The Lawletter Vol. 50 No. 2
Nadine Roddy—Senior Attorney
The 401(k) plan is perhaps the most popular form of tax-advantaged savings and investment vehicle for retirement offered by American employers under the Employee Retirement Income Security Act of 1974 (ERISA). Many plans contain provisions requiring arbitration of all disputes arising from the plan, and some of these provisions limit the rights and remedies of plan participants bringing suits in arbitration. The Sixth Circuit recently declared invalid a 401(k) plan’s “individual arbitration provision” requiring a plan participant to bring suit in arbitration only in their individual capacity, and not in a representative, class, or collective capacity. The provision also limited a participant to seeking remedies for losses to their individual plan account, rather than to the plan itself. The case involved two plan participants who filed in federal district court a putative class action against plan fiduciaries on behalf of the plan, themselves, and all others similarly situated. They claimed breach of fiduciary duties and sought all losses accruing to the plan, disgorgement of all profits, and other injunctive relief. Parker v. Tenneco, Inc., 114 F.4th 786, 792 (6th Cir. 2024).
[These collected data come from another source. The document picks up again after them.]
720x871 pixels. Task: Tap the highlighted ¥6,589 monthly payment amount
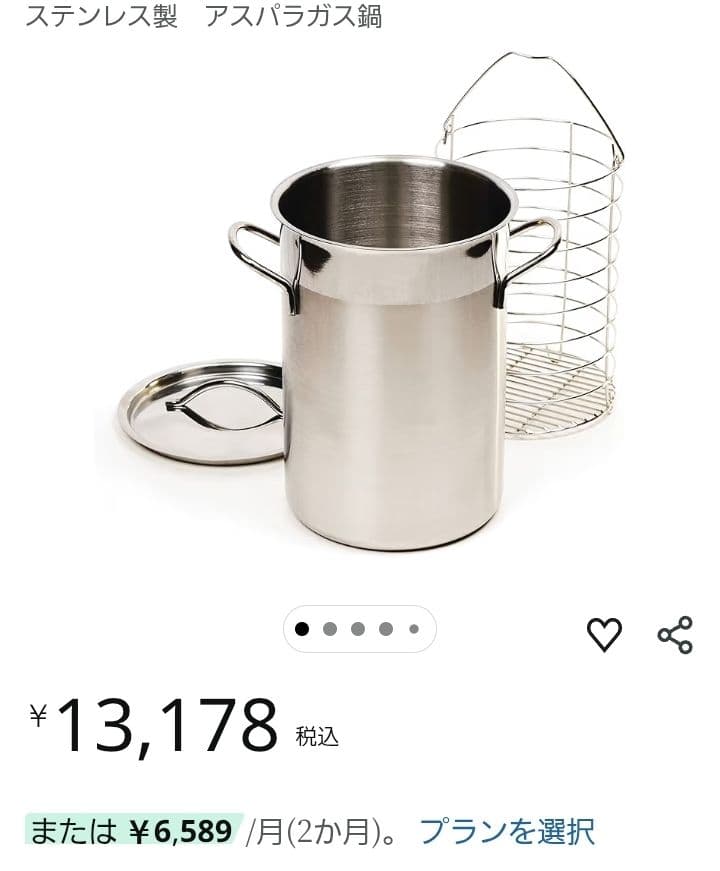pyautogui.click(x=182, y=831)
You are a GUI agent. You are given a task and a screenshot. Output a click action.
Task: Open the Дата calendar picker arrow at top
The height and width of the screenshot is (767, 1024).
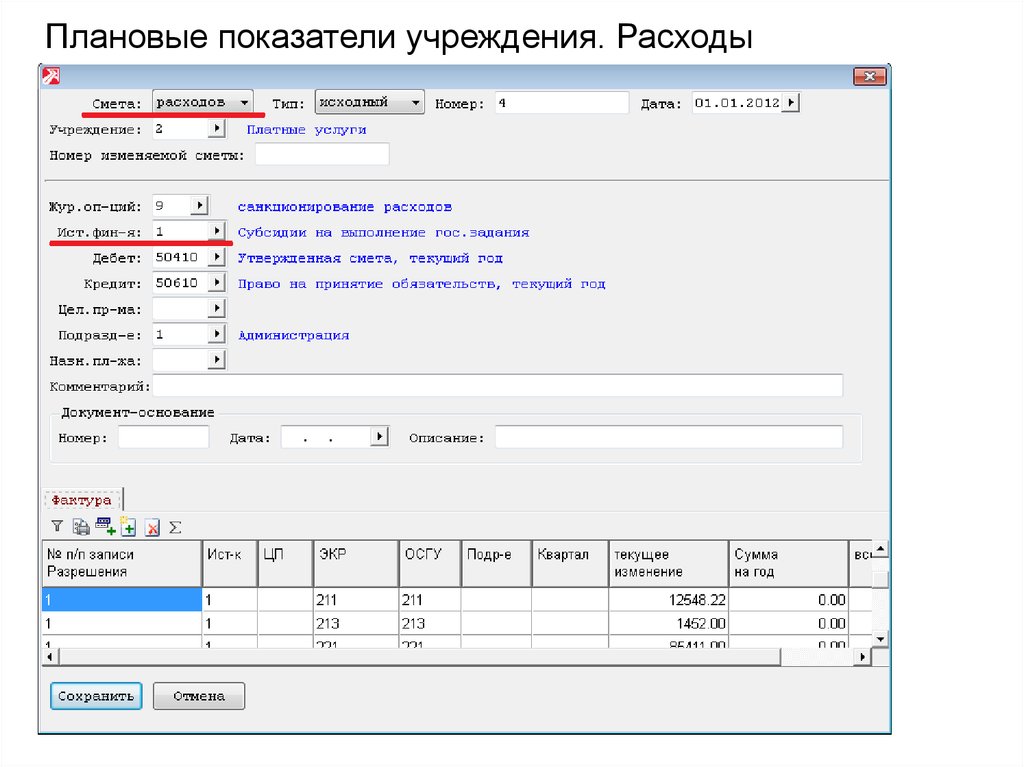[791, 102]
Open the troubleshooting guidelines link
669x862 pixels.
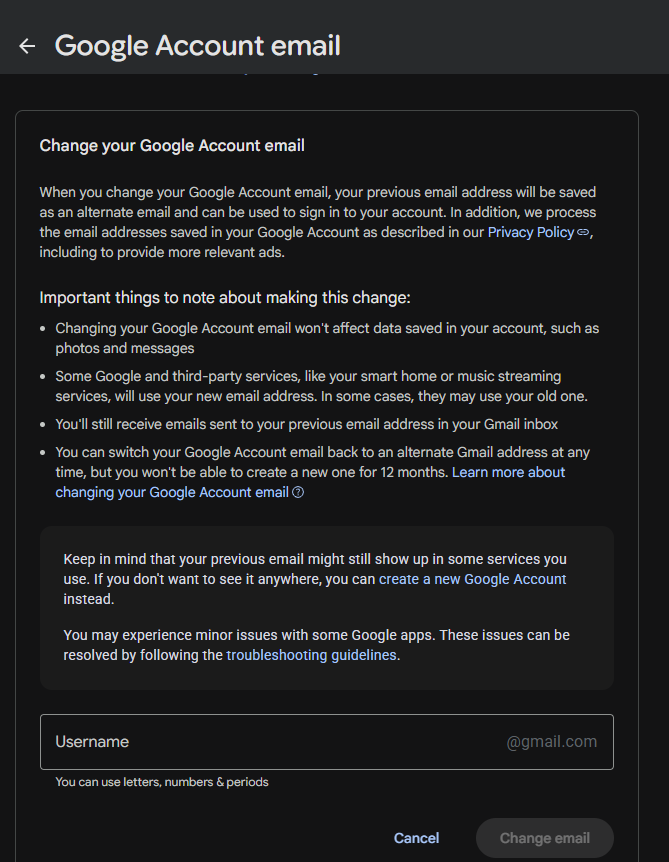point(311,655)
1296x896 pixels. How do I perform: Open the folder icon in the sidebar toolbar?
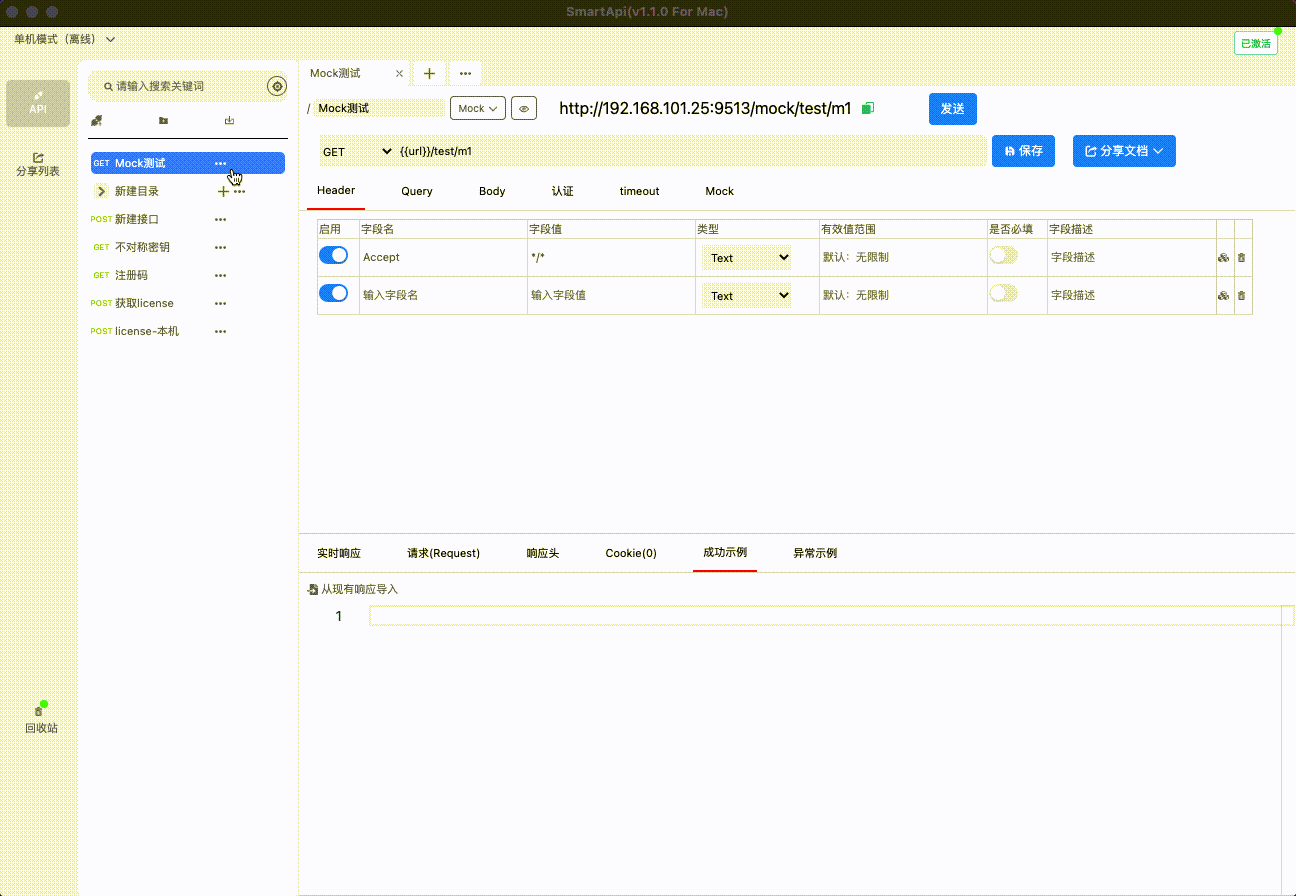[163, 120]
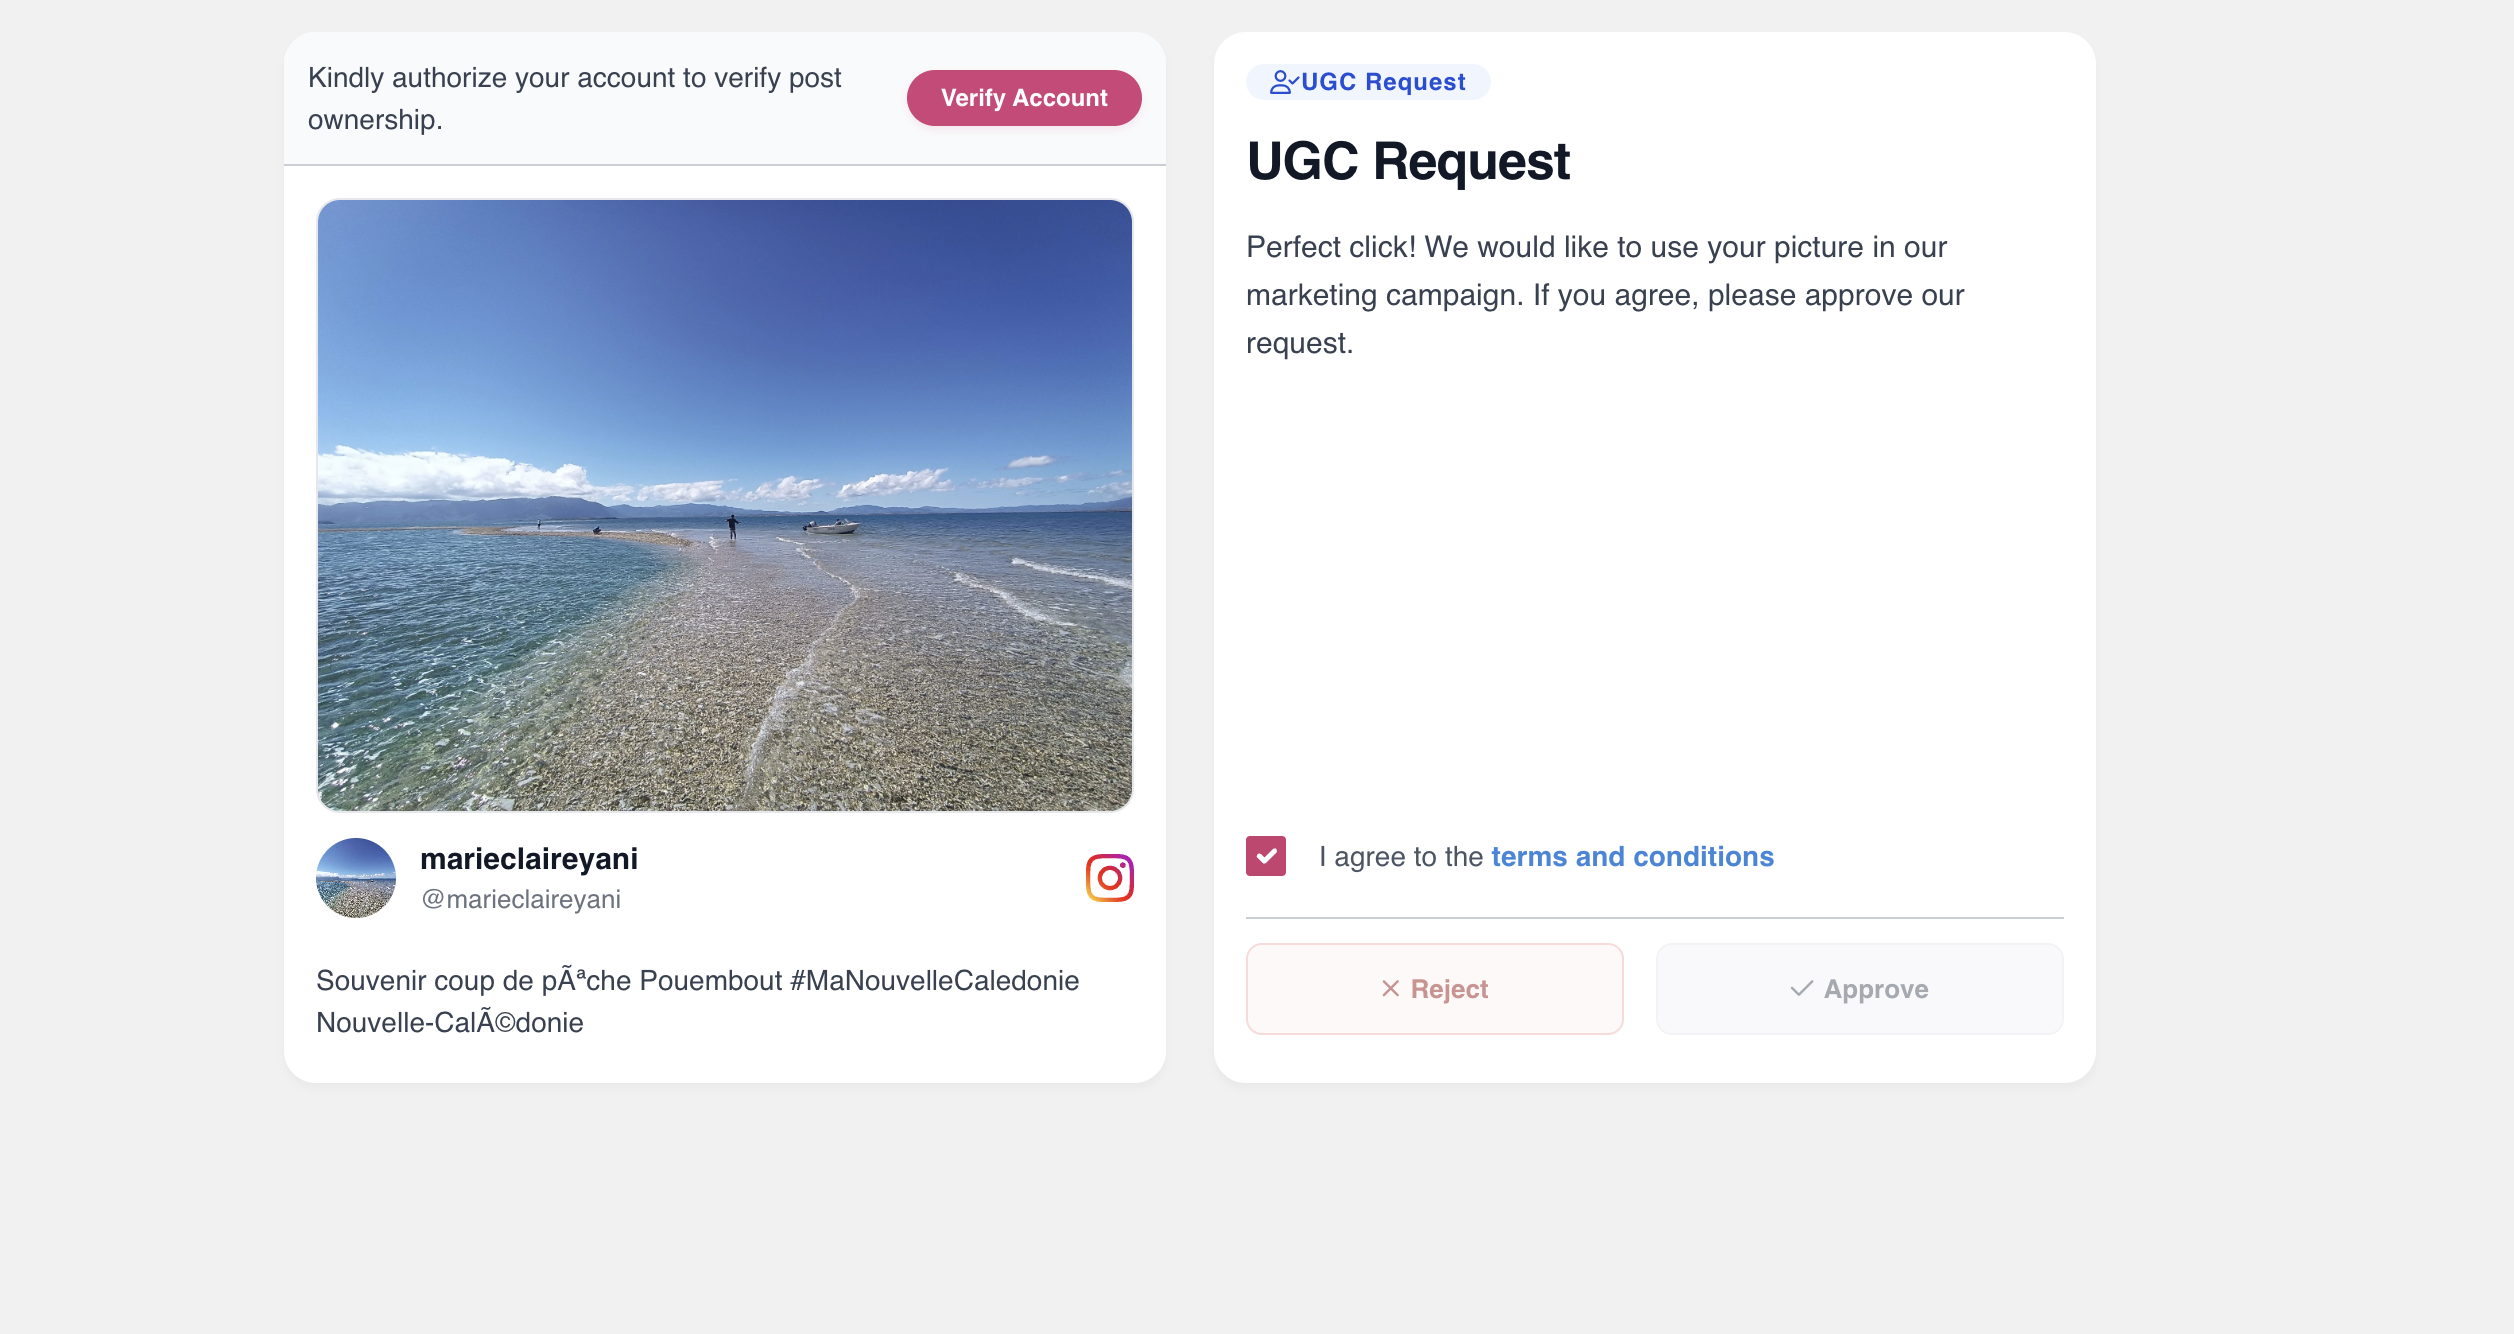Click the @marieclaireyani handle

click(x=521, y=899)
The plan contained an arbitration provision that read in relevant part:
No Group, Class, or Representative Arbitrations. All Covered Claims must be brought solely in the Claimant's individual capacity and not in a representative capacity or on a class, collective, or group basis. Each arbitration shall be limited solely to one Claimant's Covered Claims and that Claimant may not seek or receive any remedy which has the purpose or effect of providing additional benefits or monetary relief (whether such monetary relief is described as legal damages or equitable relief) to any Employee, Participant, or Beneficiary other than the Claimant.
The fiduciaries moved to compel arbitration, arguing that this provision required arbitration of the plaintiffs’ claims on an individual basis (i.e., only losses to their individual accounts) and barred them from suing on behalf of the plans or in a representative capacity. The district court denied motion, ruling that the provision impermissibly limited participants’ substantive rights under ERISA, as it eliminated their statutory right to bring suit on behalf of a plan and to pursue plan-wide remedies under ERISA §§409 and 502(a)(2).
On appeal, the Sixth Circuit first noted that under the Federal Arbitration Act, an agreement to arbitrate “‘shall be valid, irrevocable, and enforceable, save upon such grounds as exist at law or in equity for the revocation of any contract.’” Parker, 114 F.4th at 792 (quoting 9 U.S.C. § 2). Through this “savings clause,” courts may invalidate an arbitration agreement based on generally applicable contract defenses such as fraud or unconscionability, as the Supreme Court recognized in Viking River Cruises, Inc. v. Moriana, 596 U.S. 639 (2022). One such generally applicable defense concerns contractual provisions that violate an express provision of positive law, contradict the purpose of positive law, or are otherwise inimical to public policy, all of which may be unenforceable.
One manifestation of these principles, the Sixth Circuit continued, is found in the federal common law doctrine of “effective vindication,” which requires that a person with a statutory right of action be afforded a means of effective vindication of the rights guaranteed by the statute. In this case, the participants sought plan-wide relief through a statutory mechanism designed for representative actions on behalf of the plan. The individual arbitration provision, however, restricted the participants to actions brought in an individual capacity and not in a representative capacity, and further restricted the monetary relief they could obtain to losses to their individual plan accounts and prorated profits. The provision thus eliminated the ability to proceed in a representative capacity on behalf of the plan and to obtain relief for losses to the plan—which were substantive statutory remedies provided by ERISA. The provision was therefore unenforceable as a prospective waiver of these essential statutory rights. The district court’s ruling was affirmed. Parker, 114 F.4th at 789. Accord Platt v. Sodexo, S.A., ___ F.4th ___, No. 23-55737, 2025 WL 2203415 (9th Cir. Aug. 4, 2025); Cedeno v. Sasson, 100 F.4th 386 (2d Cir. 2024); Henry ex rel. BSC Ventures Holdings, Inc. Emp. Stock Ownership Plan v. Wilmington Tr. NA, 72 F.4th 499 (3d Cir. 2023); Harrison v. Envision Mgmt. Holding, Inc. Bd. of Dirs., 59 F.4th 1090 (10th Cir. 2023); Smith v. Bd. of Dirs. of Triad Mfg., Inc., 13 F.4th 613 (7th Cir. 2021).